DiarizationLM-8b-Fisher-v2

Introduction

DiarizationLM-8b-Fisher-v2 is a model finetuned on the Fisher corpus for speaker diarization tasks. It is based on the foundation model unsloth/llama-3-8b-bnb-4bit. The model focuses on computing loss only on completion tokens unlike its predecessor google/DiarizationLM-8b-Fisher-v1, which computes loss on both prompt and completion tokens.

Architecture

Foundation Model: unsloth/llama-3-8b-bnb-4bit
Parameters: 671,088,640
Batch Size: 16
Training Steps: 28,800 (~9 epochs)
Maximal Prompt Length: 6000 characters
Maximal Sequence Length: 4096 tokens

Training

The model is finetuned using a LoRA adapter of rank 256 on a subset of the Fisher corpus, utilizing mixed data from hyp2ora and deg2ref flavors. The finetuning was conducted over four days using a Google Cloud VM with an NVIDIA A100 GPU (80GB memory).

Guide: Running Locally

Install Required Packages:
```
pip install transformers diarizationlm
```

Run the Model:

from transformers import LlamaForCausalLM, AutoTokenizer
from diarizationlm import utils

HYPOTHESIS = """<speaker:1> Hello, how are you doing <speaker:2> today? I am doing well. What about <speaker:1> you? I'm doing well, too. Thank you."""

tokenizer = AutoTokenizer.from_pretrained("google/DiarizationLM-8b-Fisher-v2", device_map="cuda")
model = LlamaForCausalLM.from_pretrained("google/DiarizationLM-8b-Fisher-v2", device_map="cuda")

inputs = tokenizer([HYPOTHESIS + " --> "], return_tensors = "pt").to("cuda")
outputs = model.generate(**inputs, max_new_tokens = int(inputs.input_ids.shape[1] * 1.2), use_cache = False)
completion = tokenizer.batch_decode(outputs[:, inputs.input_ids.shape[1]:], skip_special_tokens = True)[0]
transferred_completion = utils.transfer_llm_completion(completion, HYPOTHESIS)

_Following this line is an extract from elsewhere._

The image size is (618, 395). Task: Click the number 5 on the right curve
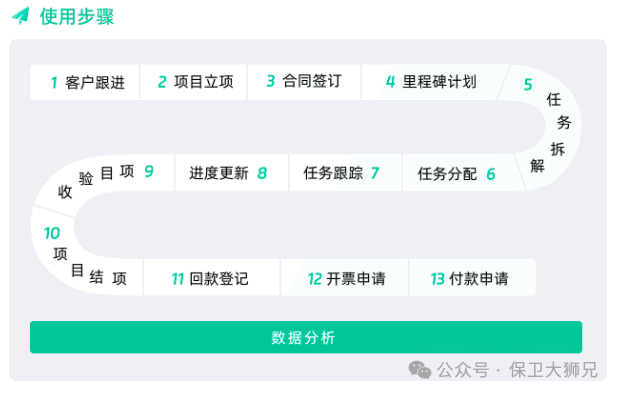(528, 85)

print("Hypothesis:", HYPOTHESIS)
print("Completion:", completion)
print("Transferred completion:", transferred_completion)

Consider Using Cloud GPUs: Deploying the model on a machine with GPU capabilities, such as those offered by Google Cloud or AWS, can enhance performance significantly.

License

The model is released under the llama3 license. It is not an officially supported Google product.